En noviembre de 1984 fue “descubierto” un enorme plantío de marihuana en el rancho El Búfalo, propiedad de Rafael Caro Quintero, que meses después sería capturado. Puse entre comillas “descubierto” porque todo el mundo sabía de su existencia y de sus actividades. Lo sabían los agentes federales, miembros del Ejército y la Policía Judicial del Estado, a cuyo destacamento en Delicias pertenecía el agente Jesús José Solís Silva. Sólo cuando el agente norteamericano Enrique Camarena denunció el rancho —una de las razones de que poco más tarde cruelmente se le privara de la vida— las autoridades mexicanas se “enteraron” de su existencia. El agente Solís Silva no resintió entorpecimiento alguno en su carrera, que hace exactamente dos años se coronó como procurador estatal.
No era un secreto para nadie el trayecto atrabiliario de Solís Silva, ya que habían sido documentados 27 casos de abuso cometidos por él, en el estéril afán de hacer recapacitar al gobernador Patricio Martínez, que entonces lo designó procurador.

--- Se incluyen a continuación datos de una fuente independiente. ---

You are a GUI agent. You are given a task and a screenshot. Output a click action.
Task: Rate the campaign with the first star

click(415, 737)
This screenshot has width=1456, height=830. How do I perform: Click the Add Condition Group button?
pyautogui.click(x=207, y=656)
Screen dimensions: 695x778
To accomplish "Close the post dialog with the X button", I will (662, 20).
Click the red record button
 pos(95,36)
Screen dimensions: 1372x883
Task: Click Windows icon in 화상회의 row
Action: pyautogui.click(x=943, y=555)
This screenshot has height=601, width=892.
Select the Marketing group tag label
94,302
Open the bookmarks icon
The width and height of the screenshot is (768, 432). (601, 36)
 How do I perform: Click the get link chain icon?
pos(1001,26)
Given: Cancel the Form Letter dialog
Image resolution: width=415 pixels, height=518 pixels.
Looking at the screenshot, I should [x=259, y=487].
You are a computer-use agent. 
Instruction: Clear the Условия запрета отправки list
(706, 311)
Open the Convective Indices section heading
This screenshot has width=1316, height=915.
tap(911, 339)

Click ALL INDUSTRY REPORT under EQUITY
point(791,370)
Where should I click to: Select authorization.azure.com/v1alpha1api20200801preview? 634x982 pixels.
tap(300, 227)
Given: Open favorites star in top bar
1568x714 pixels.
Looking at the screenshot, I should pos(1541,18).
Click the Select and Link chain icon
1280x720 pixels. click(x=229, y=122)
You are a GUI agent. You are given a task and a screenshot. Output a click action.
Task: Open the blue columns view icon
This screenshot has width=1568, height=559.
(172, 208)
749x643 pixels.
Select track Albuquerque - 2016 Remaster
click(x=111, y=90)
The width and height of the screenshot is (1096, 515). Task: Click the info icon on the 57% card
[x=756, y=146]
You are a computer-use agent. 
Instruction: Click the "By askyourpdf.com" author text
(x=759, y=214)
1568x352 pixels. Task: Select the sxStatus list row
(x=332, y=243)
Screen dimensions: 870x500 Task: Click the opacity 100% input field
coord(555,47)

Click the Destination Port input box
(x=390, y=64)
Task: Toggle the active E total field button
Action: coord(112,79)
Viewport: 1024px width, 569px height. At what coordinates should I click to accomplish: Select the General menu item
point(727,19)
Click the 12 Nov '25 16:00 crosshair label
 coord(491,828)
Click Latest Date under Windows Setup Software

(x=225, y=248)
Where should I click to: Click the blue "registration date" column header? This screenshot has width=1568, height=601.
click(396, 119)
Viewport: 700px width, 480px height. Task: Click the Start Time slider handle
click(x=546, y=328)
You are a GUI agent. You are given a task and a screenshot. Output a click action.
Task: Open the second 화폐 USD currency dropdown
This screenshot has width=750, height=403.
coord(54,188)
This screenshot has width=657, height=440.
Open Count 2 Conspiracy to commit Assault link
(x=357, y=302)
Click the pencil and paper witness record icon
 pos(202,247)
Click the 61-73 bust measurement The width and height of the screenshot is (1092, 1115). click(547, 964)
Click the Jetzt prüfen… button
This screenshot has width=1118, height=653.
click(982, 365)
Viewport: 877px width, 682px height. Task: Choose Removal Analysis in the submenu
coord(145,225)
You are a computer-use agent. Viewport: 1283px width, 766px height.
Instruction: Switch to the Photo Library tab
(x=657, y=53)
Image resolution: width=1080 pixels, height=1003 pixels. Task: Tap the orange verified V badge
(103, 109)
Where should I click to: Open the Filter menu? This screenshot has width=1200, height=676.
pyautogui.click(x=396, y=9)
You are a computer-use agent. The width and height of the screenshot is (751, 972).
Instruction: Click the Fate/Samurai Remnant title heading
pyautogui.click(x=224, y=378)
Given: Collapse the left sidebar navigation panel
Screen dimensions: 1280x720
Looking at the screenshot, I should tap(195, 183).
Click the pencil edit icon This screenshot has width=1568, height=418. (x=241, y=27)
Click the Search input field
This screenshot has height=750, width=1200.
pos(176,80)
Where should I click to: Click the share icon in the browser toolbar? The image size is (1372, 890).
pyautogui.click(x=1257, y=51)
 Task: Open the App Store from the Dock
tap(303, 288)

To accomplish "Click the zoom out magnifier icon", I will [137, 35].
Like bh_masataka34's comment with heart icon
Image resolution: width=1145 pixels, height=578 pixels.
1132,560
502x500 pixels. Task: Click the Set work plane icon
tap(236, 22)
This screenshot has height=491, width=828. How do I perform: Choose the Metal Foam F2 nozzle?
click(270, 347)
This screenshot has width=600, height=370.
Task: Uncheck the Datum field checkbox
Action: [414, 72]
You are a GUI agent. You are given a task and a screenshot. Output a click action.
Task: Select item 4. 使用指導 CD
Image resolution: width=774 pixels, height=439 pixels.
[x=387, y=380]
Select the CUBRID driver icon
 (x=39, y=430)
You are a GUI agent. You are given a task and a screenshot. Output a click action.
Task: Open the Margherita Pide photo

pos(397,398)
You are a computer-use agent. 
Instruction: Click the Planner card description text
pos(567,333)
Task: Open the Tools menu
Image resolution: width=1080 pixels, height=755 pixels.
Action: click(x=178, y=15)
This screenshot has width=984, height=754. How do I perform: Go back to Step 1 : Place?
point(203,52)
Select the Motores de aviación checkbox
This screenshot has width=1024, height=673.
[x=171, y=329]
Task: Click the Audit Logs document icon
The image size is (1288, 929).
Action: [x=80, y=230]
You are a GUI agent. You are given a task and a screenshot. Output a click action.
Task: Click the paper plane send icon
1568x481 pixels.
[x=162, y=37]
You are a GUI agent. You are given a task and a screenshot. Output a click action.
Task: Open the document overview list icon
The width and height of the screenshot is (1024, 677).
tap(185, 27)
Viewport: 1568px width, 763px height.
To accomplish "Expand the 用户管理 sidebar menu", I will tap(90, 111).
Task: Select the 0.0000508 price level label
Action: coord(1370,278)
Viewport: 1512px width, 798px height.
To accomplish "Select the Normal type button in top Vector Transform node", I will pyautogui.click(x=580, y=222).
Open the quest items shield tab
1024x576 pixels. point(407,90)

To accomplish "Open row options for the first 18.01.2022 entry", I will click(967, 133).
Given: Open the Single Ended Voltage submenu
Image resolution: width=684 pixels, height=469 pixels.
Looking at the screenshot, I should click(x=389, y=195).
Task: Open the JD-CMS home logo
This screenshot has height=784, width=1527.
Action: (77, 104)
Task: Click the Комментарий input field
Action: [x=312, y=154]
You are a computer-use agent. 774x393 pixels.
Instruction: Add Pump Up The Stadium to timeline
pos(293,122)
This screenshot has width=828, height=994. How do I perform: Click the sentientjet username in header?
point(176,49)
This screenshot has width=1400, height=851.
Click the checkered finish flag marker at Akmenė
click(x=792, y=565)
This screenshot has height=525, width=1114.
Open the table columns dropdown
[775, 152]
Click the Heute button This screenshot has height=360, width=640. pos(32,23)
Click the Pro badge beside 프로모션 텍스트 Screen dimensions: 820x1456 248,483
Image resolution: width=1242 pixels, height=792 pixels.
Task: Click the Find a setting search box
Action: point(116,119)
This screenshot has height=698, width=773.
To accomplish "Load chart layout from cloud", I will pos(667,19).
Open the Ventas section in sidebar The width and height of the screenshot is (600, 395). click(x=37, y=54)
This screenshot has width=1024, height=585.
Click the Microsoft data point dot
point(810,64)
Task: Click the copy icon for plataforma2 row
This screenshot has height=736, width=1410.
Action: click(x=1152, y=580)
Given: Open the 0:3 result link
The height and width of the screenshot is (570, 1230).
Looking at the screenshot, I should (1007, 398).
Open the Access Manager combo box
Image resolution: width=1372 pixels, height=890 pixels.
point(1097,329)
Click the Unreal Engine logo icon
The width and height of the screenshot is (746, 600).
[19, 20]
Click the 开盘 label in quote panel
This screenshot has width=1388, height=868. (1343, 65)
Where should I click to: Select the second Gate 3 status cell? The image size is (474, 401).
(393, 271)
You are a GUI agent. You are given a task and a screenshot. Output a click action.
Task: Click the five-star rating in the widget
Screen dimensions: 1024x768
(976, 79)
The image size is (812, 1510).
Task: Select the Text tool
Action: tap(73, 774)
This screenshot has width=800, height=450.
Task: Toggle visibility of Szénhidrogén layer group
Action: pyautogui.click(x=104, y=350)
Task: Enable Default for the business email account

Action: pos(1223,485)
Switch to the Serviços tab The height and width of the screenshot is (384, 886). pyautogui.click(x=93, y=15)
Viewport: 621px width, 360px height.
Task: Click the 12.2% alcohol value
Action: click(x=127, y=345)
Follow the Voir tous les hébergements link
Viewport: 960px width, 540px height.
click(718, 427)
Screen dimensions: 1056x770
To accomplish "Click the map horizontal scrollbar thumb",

Se sabe que poco después del nombramiento el Gobernador recibió advertencias desde importantes oficinas del Gobierno Federal sobre la conducta de su colaborador. Las pasó por alto Martínez, como parece dispuesto a soslayar la gravísima complicidad de los agentes judiciales con el narcotráfico. Si Solís Silva ignoraba los pasos de Loya Gallegos, pasará por indolente. Pero es peor si conocía esos pasos.